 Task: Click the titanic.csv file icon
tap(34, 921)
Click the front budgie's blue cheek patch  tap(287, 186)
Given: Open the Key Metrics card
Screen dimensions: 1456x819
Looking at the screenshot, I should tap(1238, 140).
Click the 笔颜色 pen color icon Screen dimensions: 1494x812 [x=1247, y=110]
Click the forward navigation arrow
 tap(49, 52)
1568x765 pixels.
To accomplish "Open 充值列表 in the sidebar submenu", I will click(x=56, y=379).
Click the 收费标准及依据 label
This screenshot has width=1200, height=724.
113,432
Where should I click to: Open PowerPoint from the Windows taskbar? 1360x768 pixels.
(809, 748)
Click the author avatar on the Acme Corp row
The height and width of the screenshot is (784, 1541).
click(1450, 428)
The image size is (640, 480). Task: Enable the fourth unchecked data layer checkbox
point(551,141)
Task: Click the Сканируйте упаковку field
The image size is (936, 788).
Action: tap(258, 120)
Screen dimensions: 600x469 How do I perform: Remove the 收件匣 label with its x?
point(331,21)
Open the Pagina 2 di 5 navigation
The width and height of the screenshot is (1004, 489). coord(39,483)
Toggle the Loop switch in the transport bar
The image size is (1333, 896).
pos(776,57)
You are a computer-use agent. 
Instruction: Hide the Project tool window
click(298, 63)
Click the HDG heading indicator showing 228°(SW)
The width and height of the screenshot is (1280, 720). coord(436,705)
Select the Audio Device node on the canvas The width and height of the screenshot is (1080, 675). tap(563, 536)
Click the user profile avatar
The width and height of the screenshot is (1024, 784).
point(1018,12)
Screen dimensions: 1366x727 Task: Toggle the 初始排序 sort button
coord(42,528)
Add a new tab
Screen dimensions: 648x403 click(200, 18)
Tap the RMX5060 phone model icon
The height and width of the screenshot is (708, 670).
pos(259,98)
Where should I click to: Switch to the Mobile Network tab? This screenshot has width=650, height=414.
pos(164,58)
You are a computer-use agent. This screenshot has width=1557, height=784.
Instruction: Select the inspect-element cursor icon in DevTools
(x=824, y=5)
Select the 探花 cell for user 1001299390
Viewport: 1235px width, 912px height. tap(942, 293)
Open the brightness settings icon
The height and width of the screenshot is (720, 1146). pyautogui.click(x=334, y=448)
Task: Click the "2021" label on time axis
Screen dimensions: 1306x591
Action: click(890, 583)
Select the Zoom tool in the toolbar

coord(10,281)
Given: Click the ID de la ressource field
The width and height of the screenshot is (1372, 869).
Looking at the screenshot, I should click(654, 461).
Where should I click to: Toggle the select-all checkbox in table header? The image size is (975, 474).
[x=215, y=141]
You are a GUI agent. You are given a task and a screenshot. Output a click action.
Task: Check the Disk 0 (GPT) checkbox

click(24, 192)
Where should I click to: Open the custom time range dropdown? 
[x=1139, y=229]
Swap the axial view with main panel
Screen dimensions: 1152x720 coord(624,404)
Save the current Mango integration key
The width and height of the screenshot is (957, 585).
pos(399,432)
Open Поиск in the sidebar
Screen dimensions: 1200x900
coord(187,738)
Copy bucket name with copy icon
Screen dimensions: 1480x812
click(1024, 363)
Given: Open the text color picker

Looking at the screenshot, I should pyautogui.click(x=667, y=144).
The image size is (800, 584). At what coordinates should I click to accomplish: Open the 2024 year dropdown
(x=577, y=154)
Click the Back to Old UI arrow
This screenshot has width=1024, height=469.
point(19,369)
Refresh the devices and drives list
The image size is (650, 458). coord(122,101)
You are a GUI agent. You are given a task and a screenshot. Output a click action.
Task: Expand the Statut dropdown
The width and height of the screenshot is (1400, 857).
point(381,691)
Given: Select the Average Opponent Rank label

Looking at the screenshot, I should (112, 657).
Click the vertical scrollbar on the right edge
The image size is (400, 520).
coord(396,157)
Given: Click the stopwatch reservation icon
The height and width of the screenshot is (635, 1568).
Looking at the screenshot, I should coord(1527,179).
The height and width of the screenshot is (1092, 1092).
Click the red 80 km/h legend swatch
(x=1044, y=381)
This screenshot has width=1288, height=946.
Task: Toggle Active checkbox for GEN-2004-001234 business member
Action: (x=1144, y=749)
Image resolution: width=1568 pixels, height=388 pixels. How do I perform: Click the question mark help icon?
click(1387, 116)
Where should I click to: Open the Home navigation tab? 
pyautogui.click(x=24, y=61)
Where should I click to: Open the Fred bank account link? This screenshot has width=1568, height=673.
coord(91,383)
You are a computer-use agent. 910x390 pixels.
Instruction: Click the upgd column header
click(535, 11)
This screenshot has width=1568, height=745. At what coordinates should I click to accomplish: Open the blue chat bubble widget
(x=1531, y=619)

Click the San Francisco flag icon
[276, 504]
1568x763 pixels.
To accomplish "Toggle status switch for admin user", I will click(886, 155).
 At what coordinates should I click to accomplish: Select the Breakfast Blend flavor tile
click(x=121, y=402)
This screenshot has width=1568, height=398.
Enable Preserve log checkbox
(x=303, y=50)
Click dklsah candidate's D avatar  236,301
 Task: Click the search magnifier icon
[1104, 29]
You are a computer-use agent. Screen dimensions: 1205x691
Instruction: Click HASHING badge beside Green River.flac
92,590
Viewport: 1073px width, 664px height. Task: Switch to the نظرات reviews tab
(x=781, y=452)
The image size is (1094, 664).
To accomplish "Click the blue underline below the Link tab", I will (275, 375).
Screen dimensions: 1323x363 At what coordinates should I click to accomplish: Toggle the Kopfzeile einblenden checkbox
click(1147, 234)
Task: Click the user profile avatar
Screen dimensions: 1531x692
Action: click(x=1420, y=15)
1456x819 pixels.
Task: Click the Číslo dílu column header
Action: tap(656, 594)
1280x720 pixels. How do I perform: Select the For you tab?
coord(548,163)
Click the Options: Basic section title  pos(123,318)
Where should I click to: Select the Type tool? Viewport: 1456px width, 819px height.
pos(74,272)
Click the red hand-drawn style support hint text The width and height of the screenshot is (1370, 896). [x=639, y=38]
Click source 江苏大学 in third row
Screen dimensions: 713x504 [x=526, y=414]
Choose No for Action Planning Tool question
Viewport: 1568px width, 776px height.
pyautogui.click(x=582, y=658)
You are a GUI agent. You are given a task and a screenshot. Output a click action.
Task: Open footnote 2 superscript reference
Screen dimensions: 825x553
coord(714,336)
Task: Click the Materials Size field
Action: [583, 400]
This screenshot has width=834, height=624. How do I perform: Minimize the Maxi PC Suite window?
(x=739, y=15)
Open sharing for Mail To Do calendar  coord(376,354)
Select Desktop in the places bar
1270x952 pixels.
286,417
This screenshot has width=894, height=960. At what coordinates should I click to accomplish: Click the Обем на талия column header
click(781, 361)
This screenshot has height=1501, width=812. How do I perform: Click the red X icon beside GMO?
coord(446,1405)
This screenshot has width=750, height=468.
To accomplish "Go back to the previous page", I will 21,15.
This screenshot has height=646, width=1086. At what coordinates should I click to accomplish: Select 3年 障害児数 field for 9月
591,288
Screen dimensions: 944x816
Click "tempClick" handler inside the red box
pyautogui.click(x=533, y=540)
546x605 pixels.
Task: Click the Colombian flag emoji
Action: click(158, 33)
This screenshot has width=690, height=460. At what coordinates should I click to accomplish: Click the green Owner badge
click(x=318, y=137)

Brief |
Arrange every line of the records above as a Markdown table with two columns, Row and Line. Number the rows in order and leave out blank lines.

Exercise response |
| Row | Line |
|---|---|
| 1 |  Task: Click the titanic.csv file icon |
| 2 | tap(34, 921) |
| 3 | Click the front budgie's blue cheek patch  tap(287, 186) |
| 4 | Given: Open the Key Metrics card |
| 5 | Screen dimensions: 1456x819 |
| 6 | Looking at the screenshot, I should tap(1238, 140). |
| 7 | Click the 笔颜色 pen color icon Screen dimensions: 1494x812 [x=1247, y=110] |
| 8 | Click the forward navigation arrow |
| 9 |  tap(49, 52) |
| 10 | 1568x765 pixels. |
| 11 | To accomplish "Open 充值列表 in the sidebar submenu", I will click(x=56, y=379). |
| 12 | Click the 收费标准及依据 label |
| 13 | This screenshot has width=1200, height=724. |
| 14 | 113,432 |
| 15 | Where should I click to: Open PowerPoint from the Windows taskbar? 1360x768 pixels. |
| 16 | (809, 748) |
| 17 | Click the author avatar on the Acme Corp row |
| 18 | The height and width of the screenshot is (784, 1541). |
| 19 | click(1450, 428) |
| 20 | The image size is (640, 480). Task: Enable the fourth unchecked data layer checkbox |
| 21 | point(551,141) |
| 22 | Task: Click the Сканируйте упаковку field |
| 23 | The image size is (936, 788). |
| 24 | Action: tap(258, 120) |
| 25 | Screen dimensions: 600x469 How do I perform: Remove the 收件匣 label with its x? |
| 26 | point(331,21) |
| 27 | Open the Pagina 2 di 5 navigation |
| 28 | The width and height of the screenshot is (1004, 489). coord(39,483) |
| 29 | Toggle the Loop switch in the transport bar |
| 30 | The image size is (1333, 896). |
| 31 | pos(776,57) |
| 32 | You are a computer-use agent.  |
| 33 | Instruction: Hide the Project tool window |
| 34 | click(298, 63) |
| 35 | Click the HDG heading indicator showing 228°(SW) |
| 36 | The width and height of the screenshot is (1280, 720). coord(436,705) |
| 37 | Select the Audio Device node on the canvas The width and height of the screenshot is (1080, 675). tap(563, 536) |
| 38 | Click the user profile avatar |
| 39 | The width and height of the screenshot is (1024, 784). |
| 40 | point(1018,12) |
| 41 | Screen dimensions: 1366x727 Task: Toggle the 初始排序 sort button |
| 42 | coord(42,528) |
| 43 | Add a new tab |
| 44 | Screen dimensions: 648x403 click(200, 18) |
| 45 | Tap the RMX5060 phone model icon |
| 46 | The height and width of the screenshot is (708, 670). |
| 47 | pos(259,98) |
| 48 | Where should I click to: Switch to the Mobile Network tab? This screenshot has width=650, height=414. |
| 49 | pos(164,58) |
| 50 | You are a computer-use agent. This screenshot has width=1557, height=784. |
| 51 | Instruction: Select the inspect-element cursor icon in DevTools |
| 52 | (x=824, y=5) |
| 53 | Select the 探花 cell for user 1001299390 |
| 54 | Viewport: 1235px width, 912px height. tap(942, 293) |
| 55 | Open the brightness settings icon |
| 56 | The height and width of the screenshot is (720, 1146). pyautogui.click(x=334, y=448) |
| 57 | Task: Click the "2021" label on time axis |
| 58 | Screen dimensions: 1306x591 |
| 59 | Action: click(890, 583) |
| 60 | Select the Zoom tool in the toolbar |
| 61 | coord(10,281) |
| 62 | Given: Click the ID de la ressource field |
| 63 | The width and height of the screenshot is (1372, 869). |
| 64 | Looking at the screenshot, I should click(654, 461). |
| 65 | Where should I click to: Toggle the select-all checkbox in table header? The image size is (975, 474). |
| 66 | [x=215, y=141] |
| 67 | You are a GUI agent. You are given a task and a screenshot. Output a click action. |
| 68 | Task: Check the Disk 0 (GPT) checkbox |
| 69 | click(24, 192) |
| 70 | Where should I click to: Open the custom time range dropdown?  |
| 71 | [x=1139, y=229] |
| 72 | Swap the axial view with main panel |
| 73 | Screen dimensions: 1152x720 coord(624,404) |
| 74 | Save the current Mango integration key |
| 75 | The width and height of the screenshot is (957, 585). |
| 76 | pos(399,432) |
| 77 | Open Поиск in the sidebar |
| 78 | Screen dimensions: 1200x900 |
| 79 | coord(187,738) |
| 80 | Copy bucket name with copy icon |
| 81 | Screen dimensions: 1480x812 |
| 82 | click(1024, 363) |
| 83 | Given: Open the text color picker |
| 84 | Looking at the screenshot, I should pyautogui.click(x=667, y=144). |
| 85 | The image size is (800, 584). At what coordinates should I click to accomplish: Open the 2024 year dropdown |
| 86 | (x=577, y=154) |
| 87 | Click the Back to Old UI arrow |
| 88 | This screenshot has width=1024, height=469. |
| 89 | point(19,369) |
| 90 | Refresh the devices and drives list |
| 91 | The image size is (650, 458). coord(122,101) |
| 92 | You are a GUI agent. You are given a task and a screenshot. Output a click action. |
| 93 | Task: Expand the Statut dropdown |
| 94 | The width and height of the screenshot is (1400, 857). |
| 95 | point(381,691) |
| 96 | Given: Select the Average Opponent Rank label |
| 97 | Looking at the screenshot, I should (112, 657). |
| 98 | Click the vertical scrollbar on the right edge |
| 99 | The image size is (400, 520). |
| 100 | coord(396,157) |
| 101 | Given: Click the stopwatch reservation icon |
| 102 | The height and width of the screenshot is (635, 1568). |
| 103 | Looking at the screenshot, I should coord(1527,179). |
| 104 | The height and width of the screenshot is (1092, 1092). |
| 105 | Click the red 80 km/h legend swatch |
| 106 | (x=1044, y=381) |
| 107 | This screenshot has width=1288, height=946. |
| 108 | Task: Toggle Active checkbox for GEN-2004-001234 business member |
| 109 | Action: (x=1144, y=749) |
| 110 | Image resolution: width=1568 pixels, height=388 pixels. How do I perform: Click the question mark help icon? |
| 111 | click(1387, 116) |
| 112 | Where should I click to: Open the Home navigation tab?  |
| 113 | pyautogui.click(x=24, y=61) |
| 114 | Where should I click to: Open the Fred bank account link? This screenshot has width=1568, height=673. |
| 115 | coord(91,383) |
| 116 | You are a computer-use agent. 910x390 pixels. |
| 117 | Instruction: Click the upgd column header |
| 118 | click(535, 11) |
| 119 | This screenshot has width=1568, height=745. At what coordinates should I click to accomplish: Open the blue chat bubble widget |
| 120 | (x=1531, y=619) |
| 121 | Click the San Francisco flag icon |
| 122 | [276, 504] |
| 123 | 1568x763 pixels. |
| 124 | To accomplish "Toggle status switch for admin user", I will click(886, 155). |
| 125 |  At what coordinates should I click to accomplish: Select the Breakfast Blend flavor tile |
| 126 | click(x=121, y=402) |
| 127 | This screenshot has width=1568, height=398. |
| 128 | Enable Preserve log checkbox |
| 129 | (x=303, y=50) |
| 130 | Click dklsah candidate's D avatar  236,301 |
| 131 |  Task: Click the search magnifier icon |
| 132 | [1104, 29] |
| 133 | You are a computer-use agent. Screen dimensions: 1205x691 |
| 134 | Instruction: Click HASHING badge beside Green River.flac |
| 135 | 92,590 |
| 136 | Viewport: 1073px width, 664px height. Task: Switch to the نظرات reviews tab |
| 137 | (x=781, y=452) |
| 138 | The image size is (1094, 664). |
| 139 | To accomplish "Click the blue underline below the Link tab", I will (275, 375). |
| 140 | Screen dimensions: 1323x363 At what coordinates should I click to accomplish: Toggle the Kopfzeile einblenden checkbox |
| 141 | click(1147, 234) |
| 142 | Task: Click the user profile avatar |
| 143 | Screen dimensions: 1531x692 |
| 144 | Action: click(x=1420, y=15) |
| 145 | 1456x819 pixels. |
| 146 | Task: Click the Číslo dílu column header |
| 147 | Action: tap(656, 594) |
| 148 | 1280x720 pixels. How do I perform: Select the For you tab? |
| 149 | coord(548,163) |
| 150 | Click the Options: Basic section title  pos(123,318) |
| 151 | Where should I click to: Select the Type tool? Viewport: 1456px width, 819px height. |
| 152 | pos(74,272) |
| 153 | Click the red hand-drawn style support hint text The width and height of the screenshot is (1370, 896). [x=639, y=38] |
| 154 | Click source 江苏大学 in third row |
| 155 | Screen dimensions: 713x504 [x=526, y=414] |
| 156 | Choose No for Action Planning Tool question |
| 157 | Viewport: 1568px width, 776px height. |
| 158 | pyautogui.click(x=582, y=658) |
| 159 | You are a GUI agent. You are given a task and a screenshot. Output a click action. |
| 160 | Task: Open footnote 2 superscript reference |
| 161 | Screen dimensions: 825x553 |
| 162 | coord(714,336) |
| 163 | Task: Click the Materials Size field |
| 164 | Action: [583, 400] |
| 165 | This screenshot has width=834, height=624. How do I perform: Minimize the Maxi PC Suite window? |
| 166 | (x=739, y=15) |
| 167 | Open sharing for Mail To Do calendar  coord(376,354) |
| 168 | Select Desktop in the places bar |
| 169 | 1270x952 pixels. |
| 170 | 286,417 |
| 171 | This screenshot has width=894, height=960. At what coordinates should I click to accomplish: Click the Обем на талия column header |
| 172 | click(781, 361) |
| 173 | This screenshot has height=1501, width=812. How do I perform: Click the red X icon beside GMO? |
| 174 | coord(446,1405) |
| 175 | This screenshot has width=750, height=468. |
| 176 | To accomplish "Go back to the previous page", I will 21,15. |
| 177 | This screenshot has height=646, width=1086. At what coordinates should I click to accomplish: Select 3年 障害児数 field for 9月 |
| 178 | 591,288 |
| 179 | Screen dimensions: 944x816 |
| 180 | Click "tempClick" handler inside the red box |
| 181 | pyautogui.click(x=533, y=540) |
| 182 | 546x605 pixels. |
| 183 | Task: Click the Colombian flag emoji |
| 184 | Action: click(158, 33) |
| 185 | This screenshot has width=690, height=460. At what coordinates should I click to accomplish: Click the green Owner badge |
| 186 | click(x=318, y=137) |